Report each line of the records that contains the word "This", copying every such line in full.

→ Text and item location records:
....

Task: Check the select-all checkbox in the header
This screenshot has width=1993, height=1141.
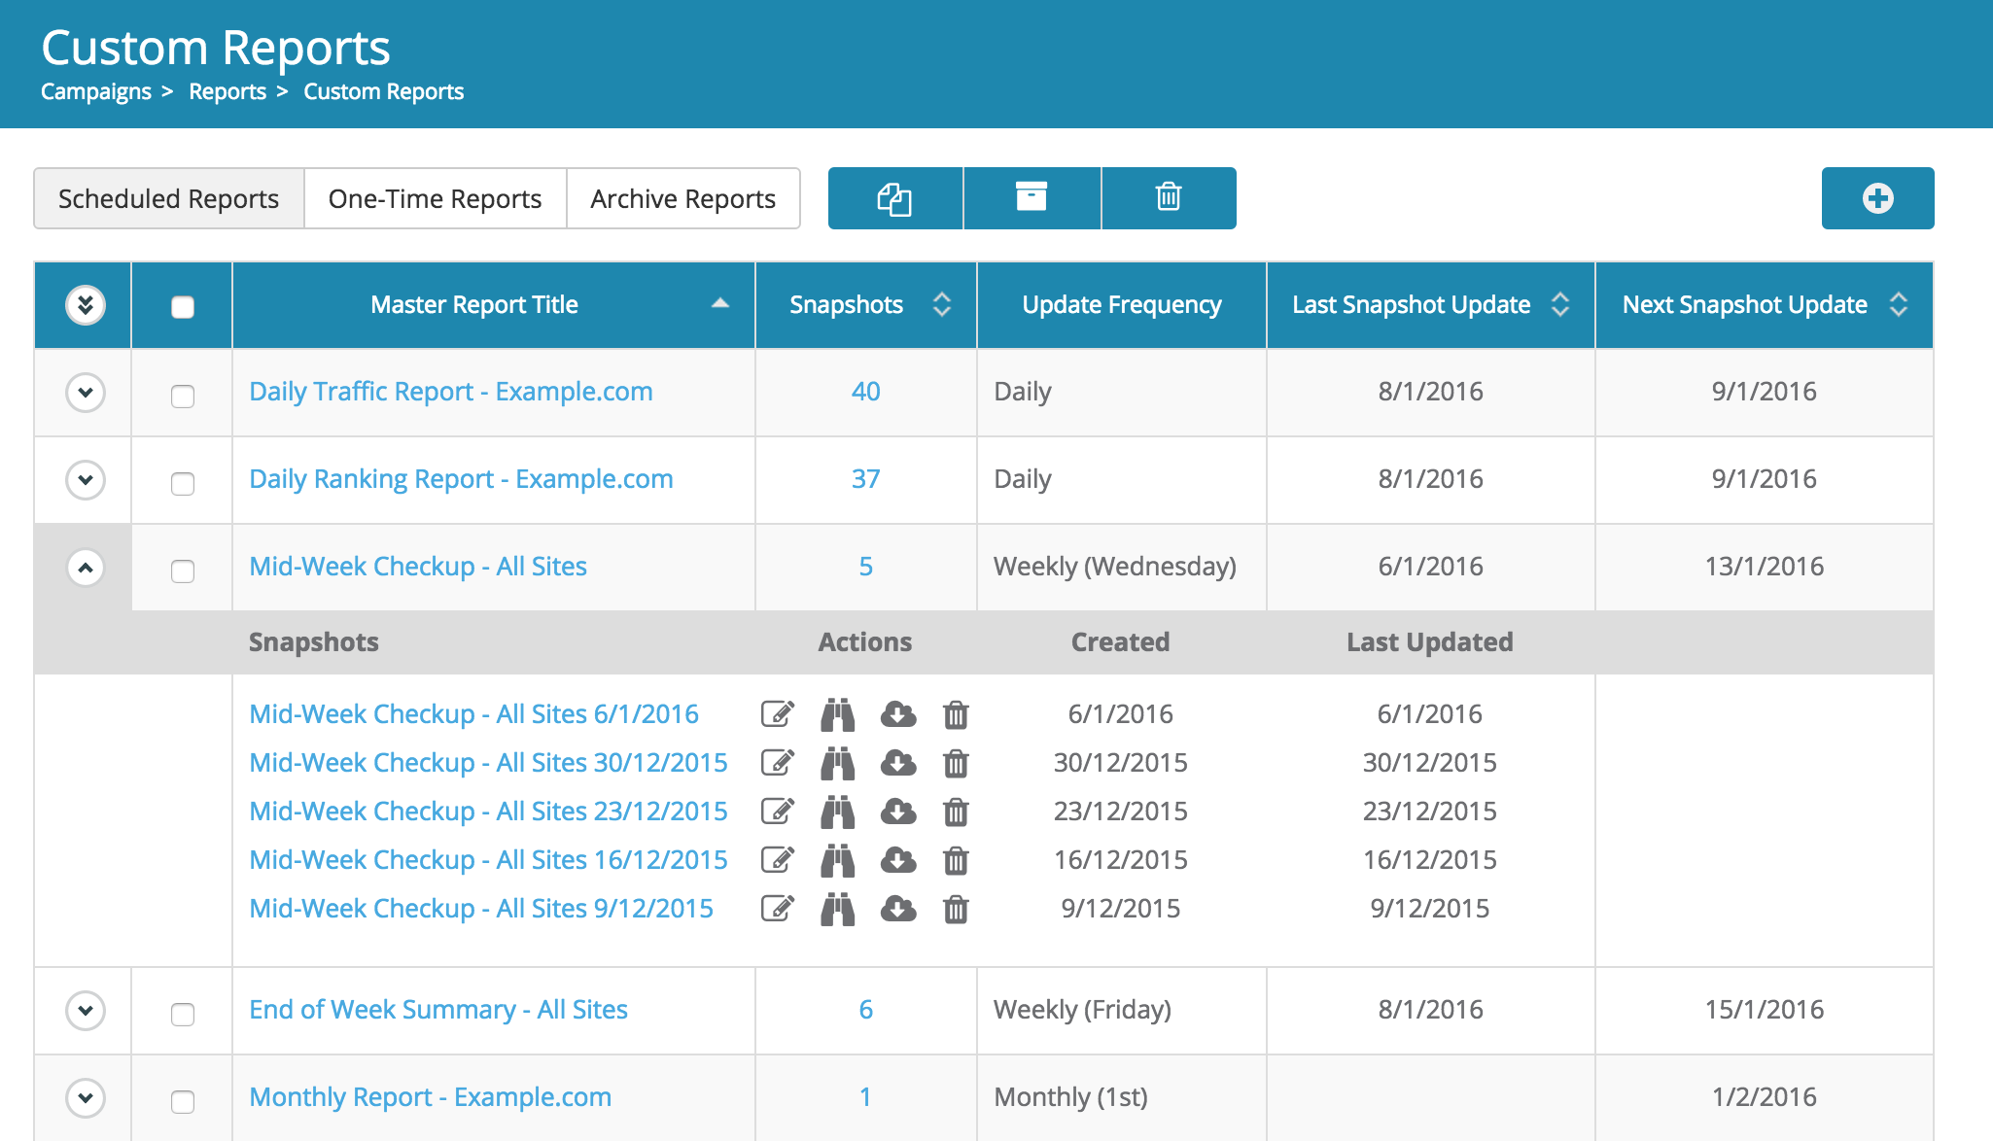Action: [x=181, y=305]
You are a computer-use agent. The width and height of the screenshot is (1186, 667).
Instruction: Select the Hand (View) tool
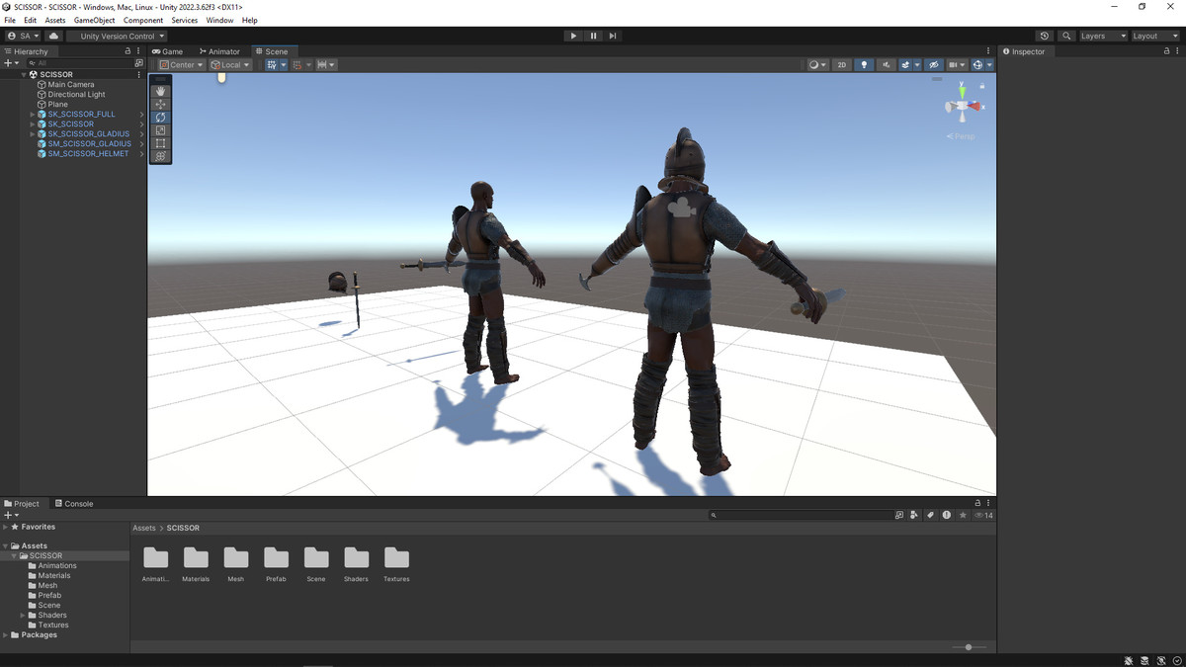[160, 91]
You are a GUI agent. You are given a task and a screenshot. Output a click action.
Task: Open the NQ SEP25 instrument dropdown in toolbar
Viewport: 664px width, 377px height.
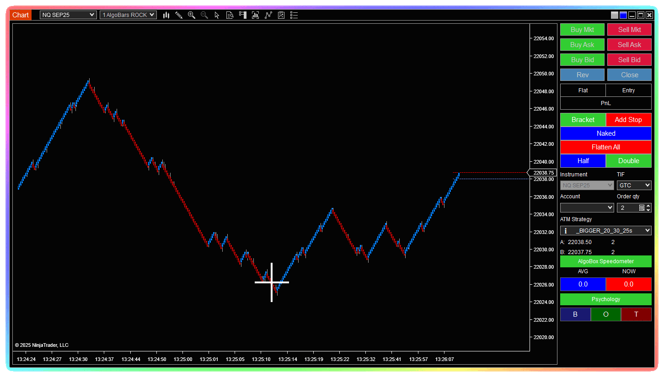[68, 15]
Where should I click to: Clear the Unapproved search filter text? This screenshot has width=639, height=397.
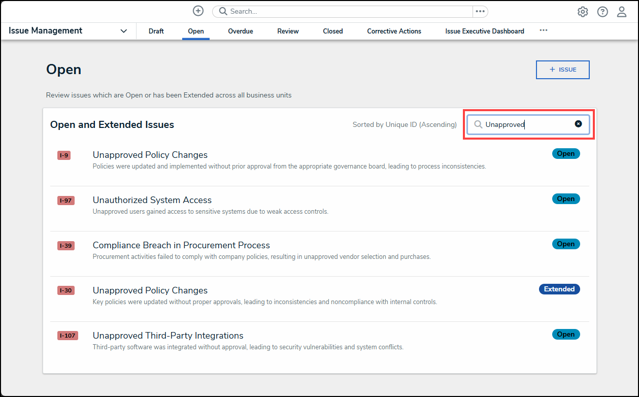click(578, 124)
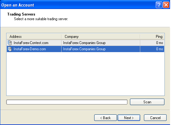171x125 pixels.
Task: Select the InstaForex-Demo.com server address
Action: 30,49
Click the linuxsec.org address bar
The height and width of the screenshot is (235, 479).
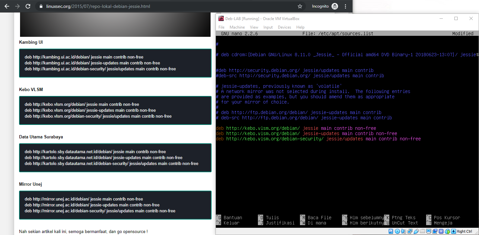[99, 6]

....

→ RESPONSE BELOW:
This screenshot has width=1993, height=1141.
Where should I click to: Clear the Unapproved search filter text? This screenshot has width=639, height=397.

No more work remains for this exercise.